(Stored records)
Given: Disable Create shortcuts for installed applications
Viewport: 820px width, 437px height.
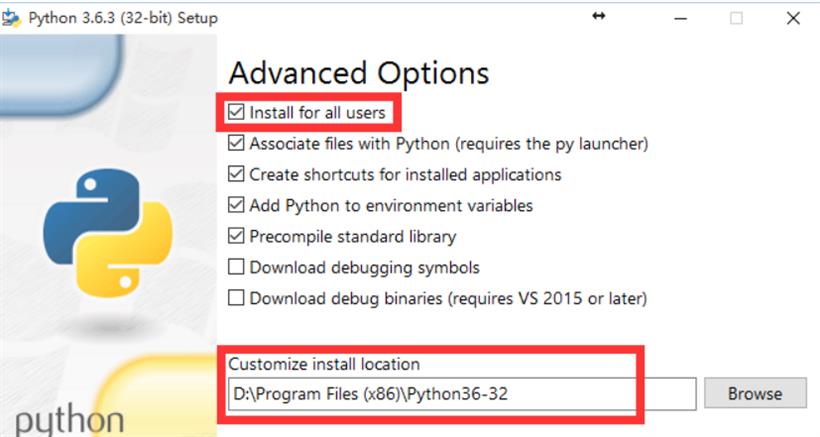Looking at the screenshot, I should tap(236, 174).
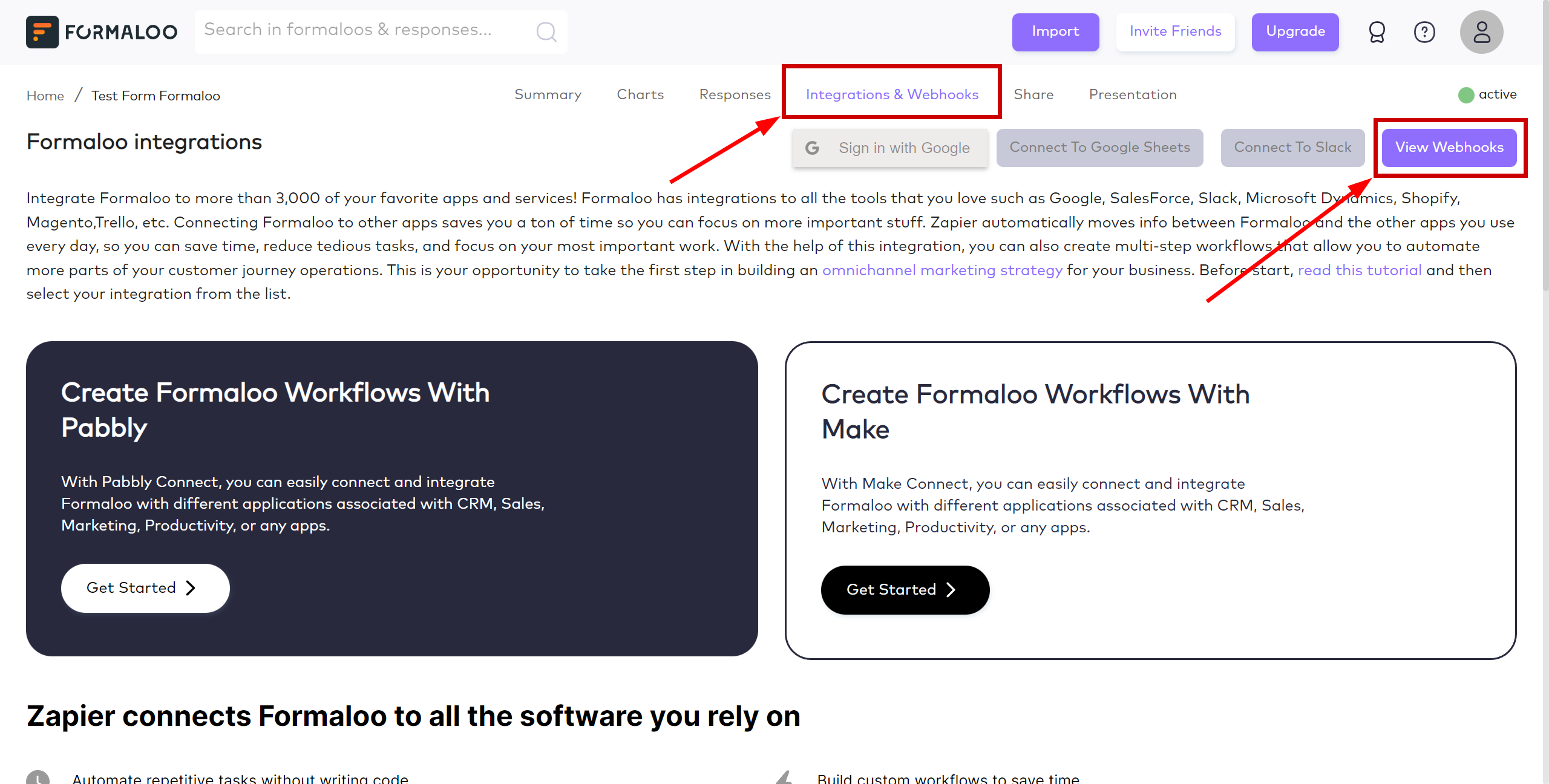Click the Connect To Slack button
The image size is (1549, 784).
(1291, 148)
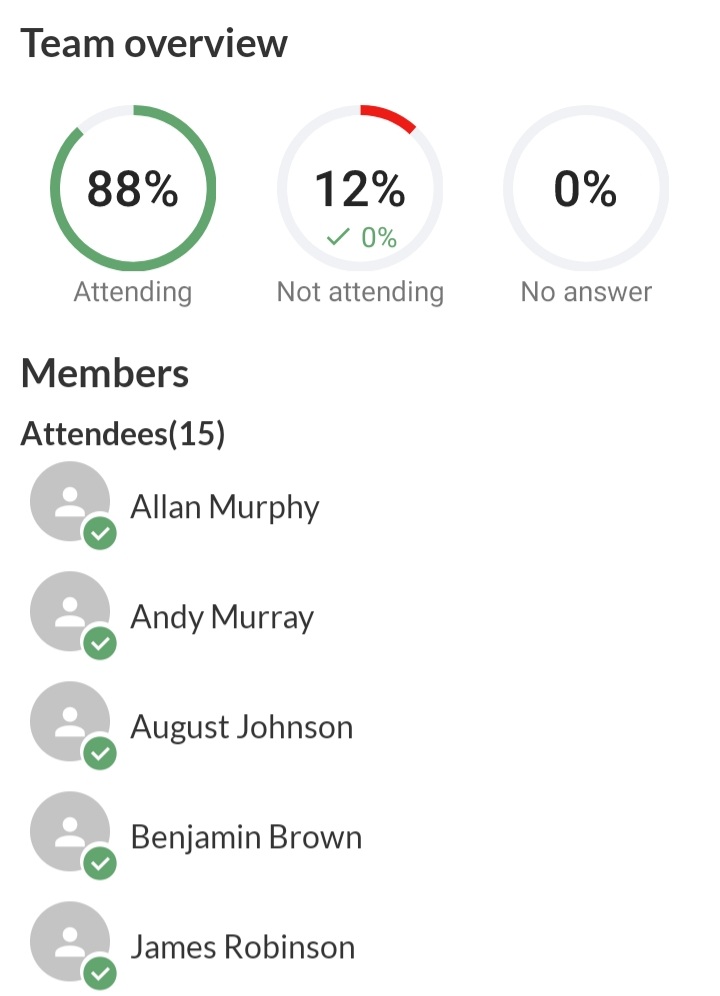Screen dimensions: 720x996
Task: Click green check badge on James Robinson
Action: (99, 972)
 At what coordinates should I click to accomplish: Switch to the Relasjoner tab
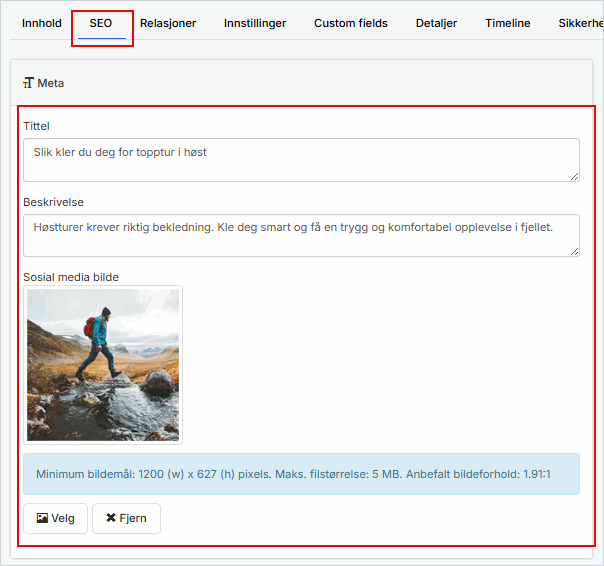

### EXERCISE INSTRUCTIONS
Write out the entries again, exactly as given, skipping any images.

### THE COMPLETED TASK
Given: Disable Create shortcuts for installed applications
Viewport: 820px width, 437px height.
Looking at the screenshot, I should tap(236, 174).
Click the Connect To Slack button
The image size is (1549, 784).
(1291, 148)
Screen dimensions: 720x996
Task: Click green check badge on James Robinson
Action: (99, 972)
 At what coordinates should I click to accomplish: Switch to the Relasjoner tab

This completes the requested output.